Cloned Mice Derived from Embryonic Stem Cell Karyoplasts and Activated Cytoplasts Prepared by Induced Enucleation

^a Division of Gene Expression and Development, Roslin Institute, Roslin, Midlothian EH25 9PS, United Kingdom ^b DISCIZIA, Faculty of Veterinary Medicine, University of Naples "Federico II," Naples, Italy ^c Department of Biomedical Sciences and Department of Anatomy & Cell Biology, Program in Cell, Molecular & Developmental Biology, Tufts University School of Veterinary Medicine, North Grafton, Massachusetts 01536

Our objective was to induce enucleation (IE) of activated mouse oocytes to yield cytoplasts capable of supporting development following nuclear transfer.
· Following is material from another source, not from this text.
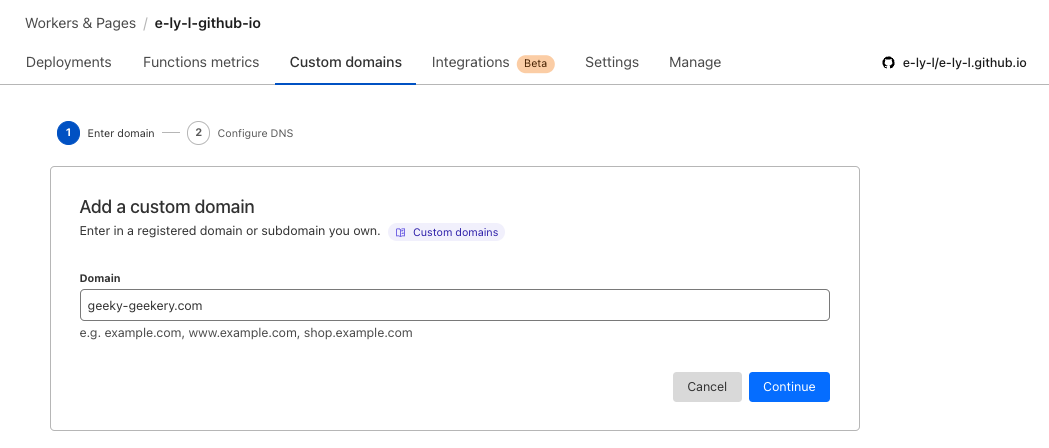Screen dimensions: 1049x448
Task: Open the Custom domains documentation link
Action: 455,232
Fluorescence microscopy for microtubules, microfilaments, and DNA was used to evaluate meiotic resumption after ethanol activation and the effect of subsequent transient treatments with 0.4 µg/ml of demecolcine. Using oocytes from B6D2F1 (C57BL/6 x DBA/2) donors, the success of IE of chromatin into polar bodies (PBs) was dependent on the duration of demecolcine treatment and the time that such treatment was initiated after activation. Similarly, variations in demecolcine treatment altered the proportions of oocytes exhibiting a reversible compartmentalization of chromatin into PBs. Treatment for 15 min begun immediately after activation yielded an optimized IE rate of 21% (n = 80) when oocytes were evaluated after overnight recovery in culture. With this protocol, 30–50% of oocytes were routinely scored as compartmentalized when assessed 90 min postactivation. No oocytes could be scored as such following overnight recovery, with 66% of treated oocytes cleaving to the 2-cell stage (n = 80). Activated cytoplasts were prepared by mechanical removal of PBs from oocytes whose chromatin had undergone IE or compartmentalization. These cytoplasts were compared with mechanically enucleated, metaphase (M) II cytoplasts whose activation was delayed in nuclear transfer experiments using HM-1 embryonic stem cells. Using oocytes from either B6D2F1 or B6CBAF1 (C57BL/6 x CBA) donors, the in vitro development of cloned embryos using activated cytoplasts was consistently inferior to that observed using MII cytoplasts. Live offspring were derived from both oocyte strains using the latter, whereas a single living mouse was cloned from activated B6CBAF1 cytoplasts.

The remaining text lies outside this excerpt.